Write out exactly the lines running from the one with "You are a computer-use" to the end of the data, including both of those lines and excluding pictures.

* Dataset excerpts:
++++++++++++++++++++
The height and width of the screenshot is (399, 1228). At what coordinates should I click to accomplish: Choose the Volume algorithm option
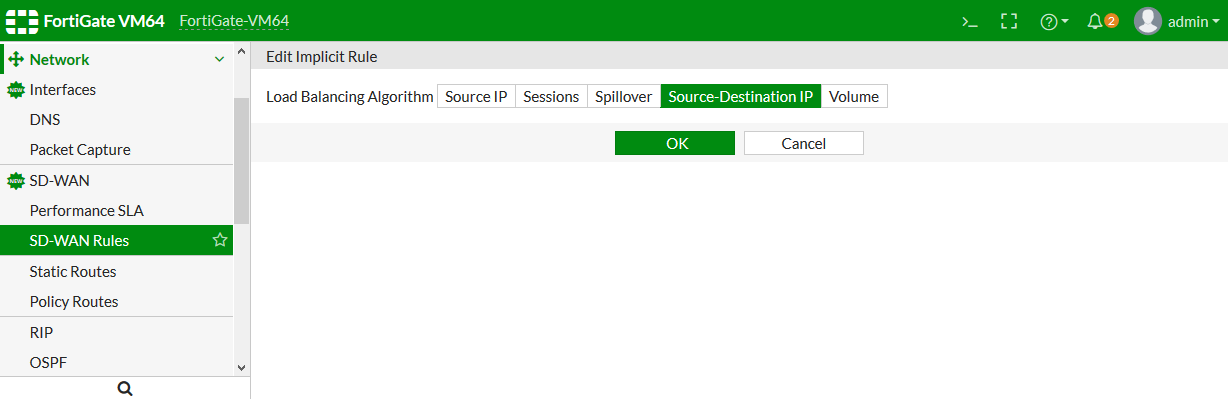854,97
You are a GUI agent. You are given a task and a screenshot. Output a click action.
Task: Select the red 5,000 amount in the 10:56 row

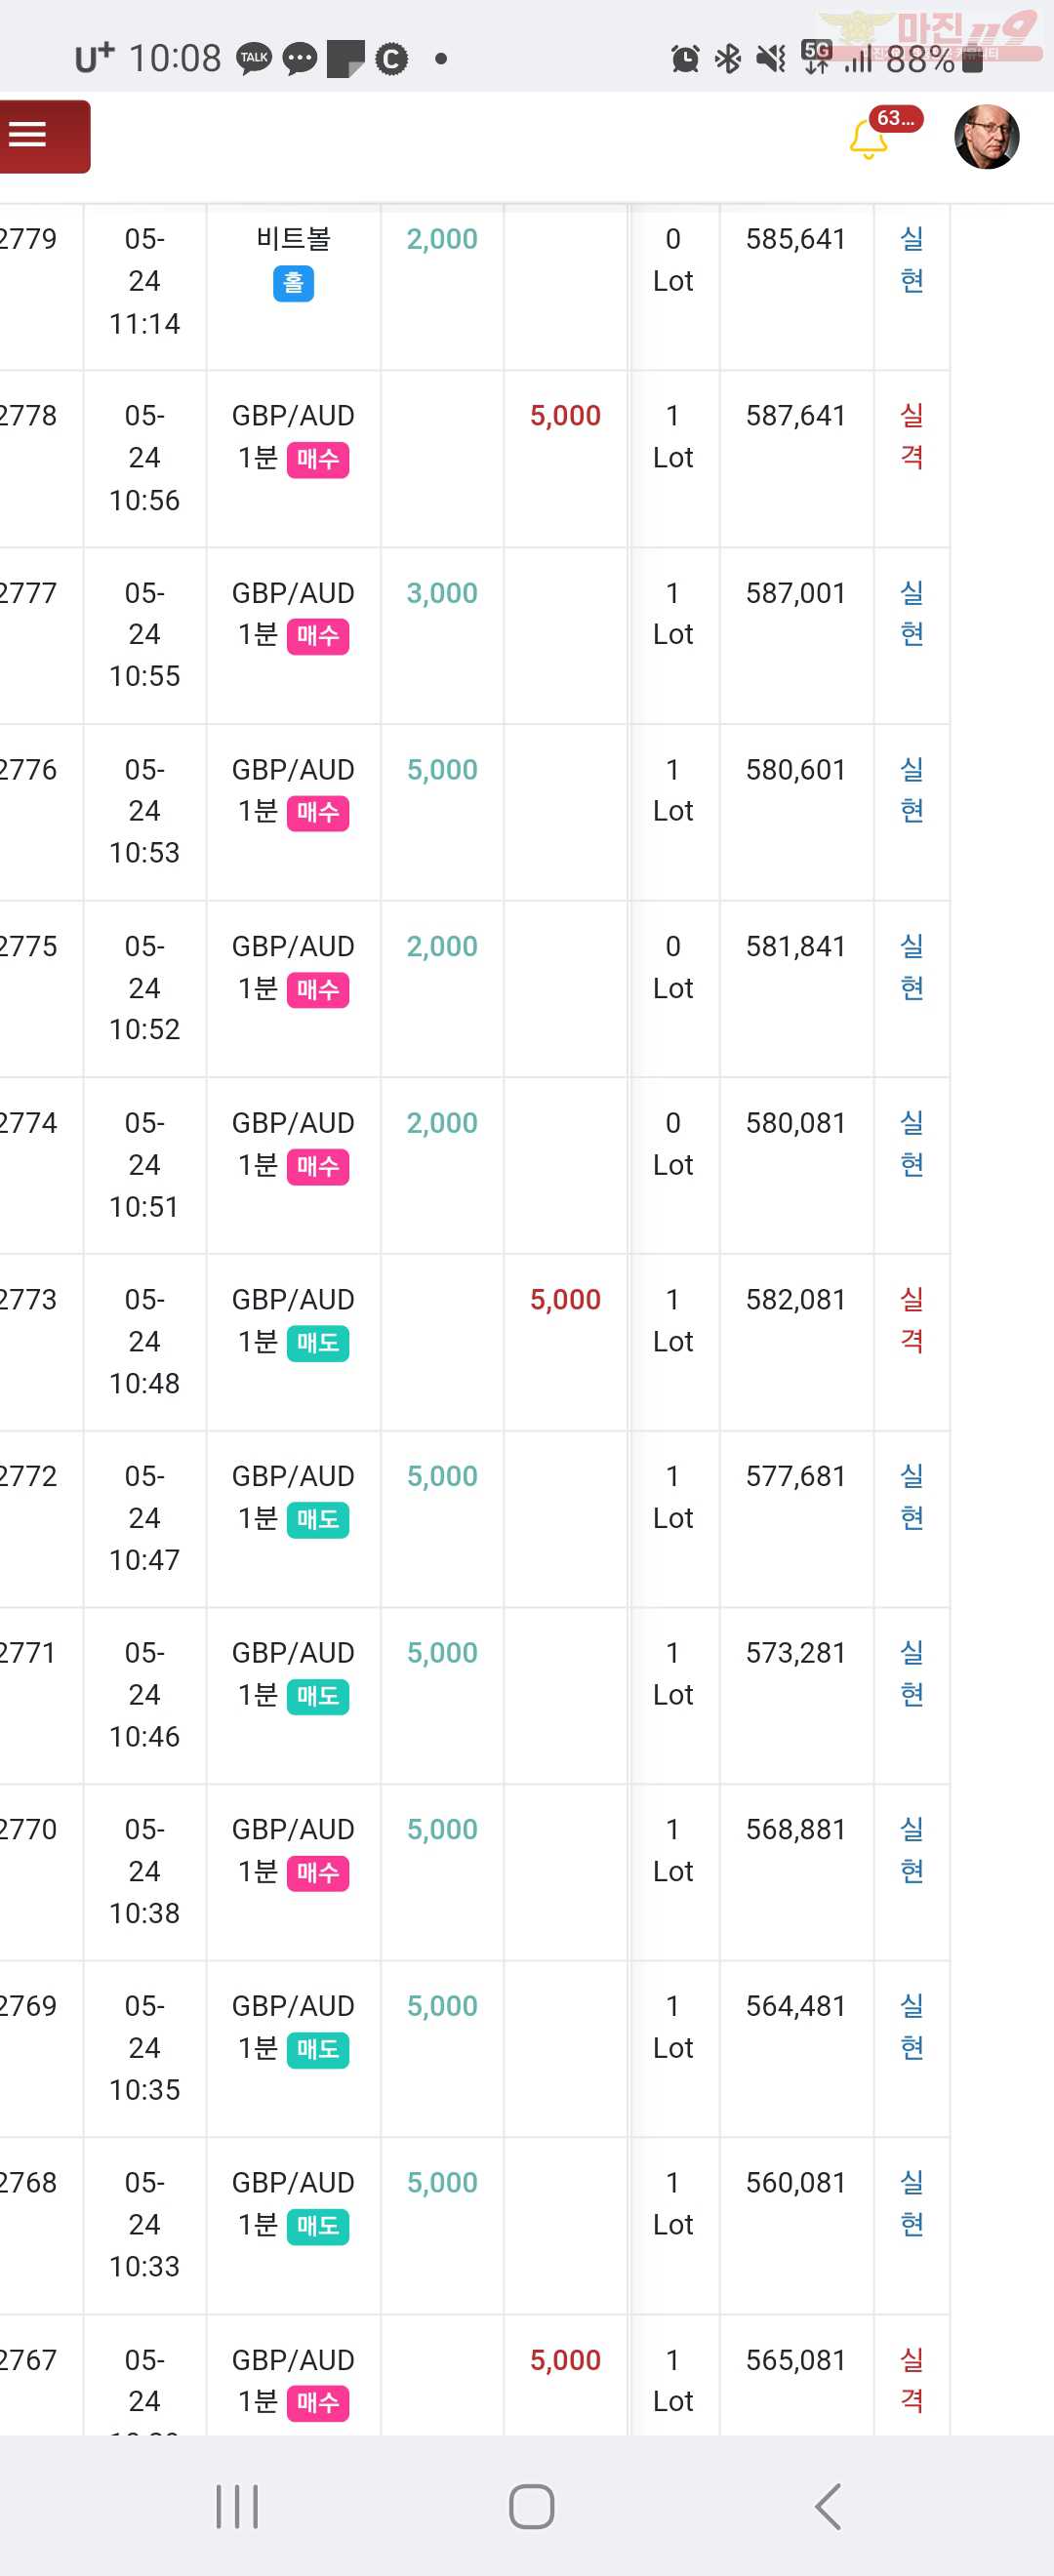point(565,416)
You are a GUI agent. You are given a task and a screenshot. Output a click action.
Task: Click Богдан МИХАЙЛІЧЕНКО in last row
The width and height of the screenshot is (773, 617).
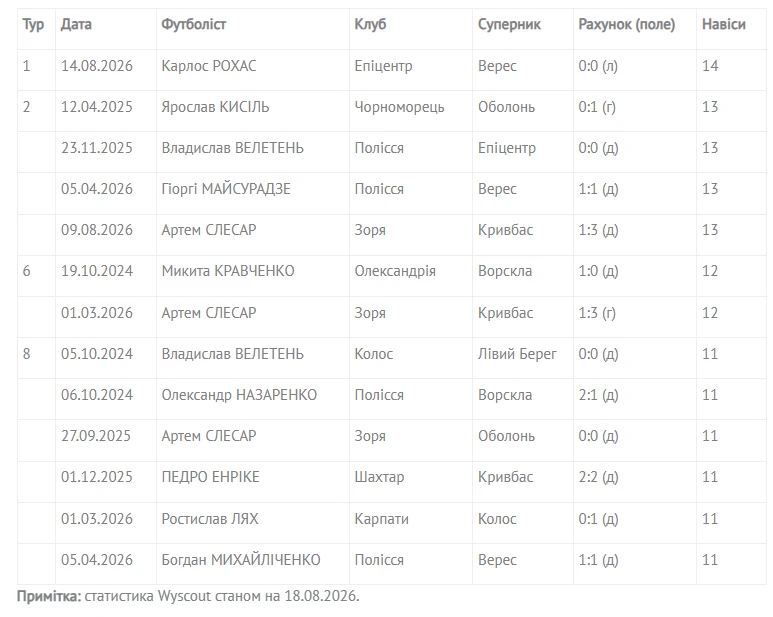pos(241,559)
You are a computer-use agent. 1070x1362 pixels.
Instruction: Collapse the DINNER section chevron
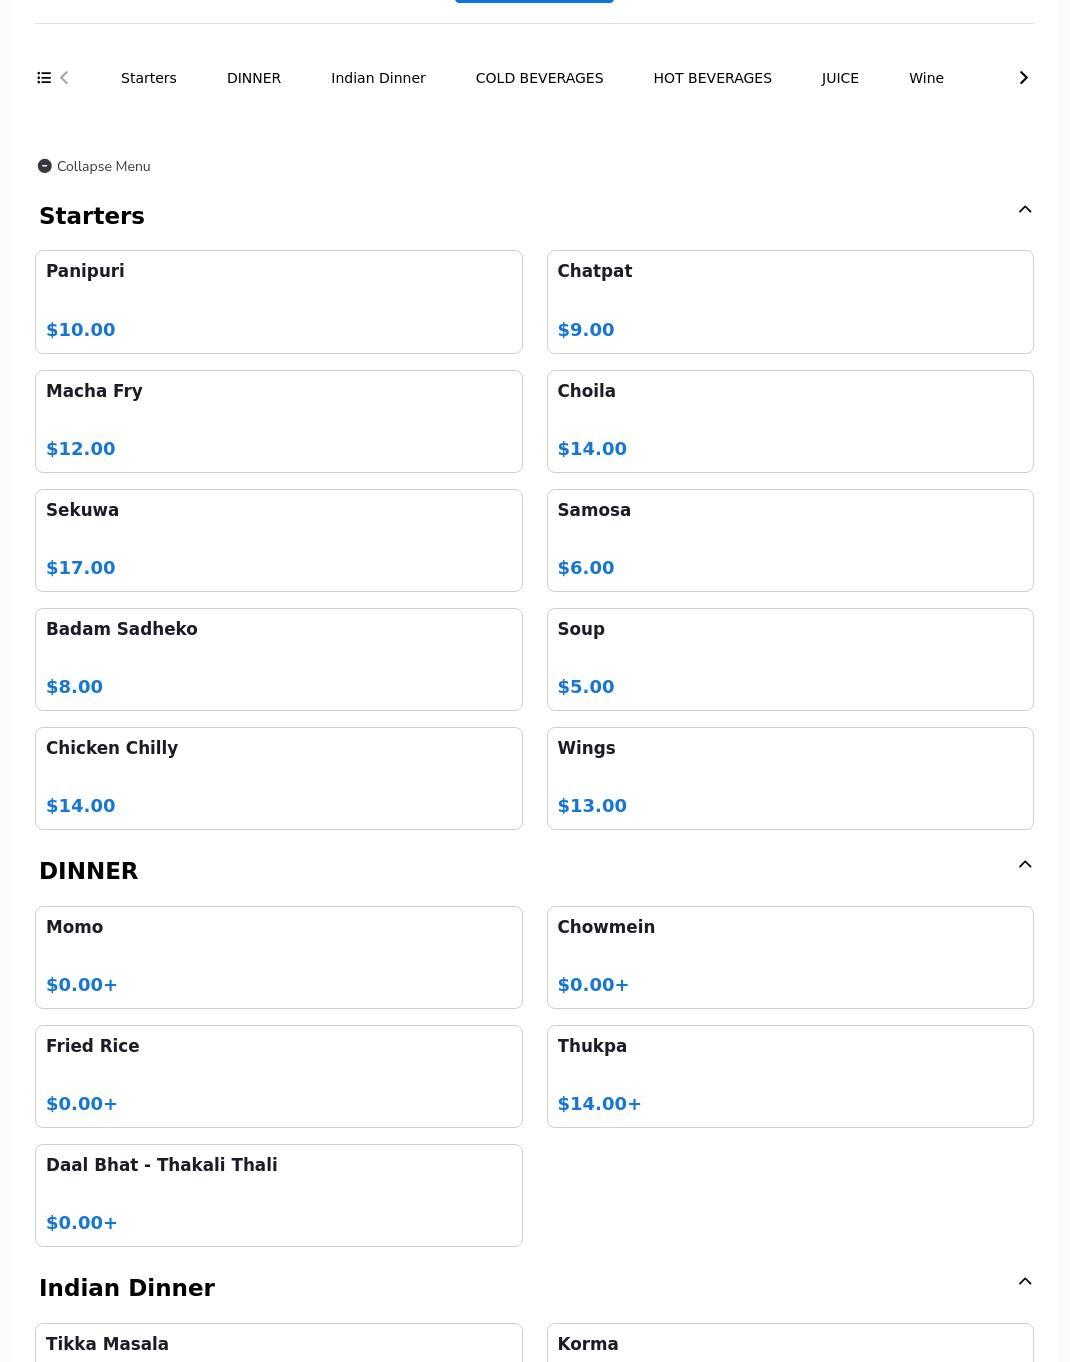1025,864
++++++++++++++++++++
* Written reply:
You are a computer-use agent. 1070x1362 pixels.
Instruction: Collapse the DINNER section chevron
1025,864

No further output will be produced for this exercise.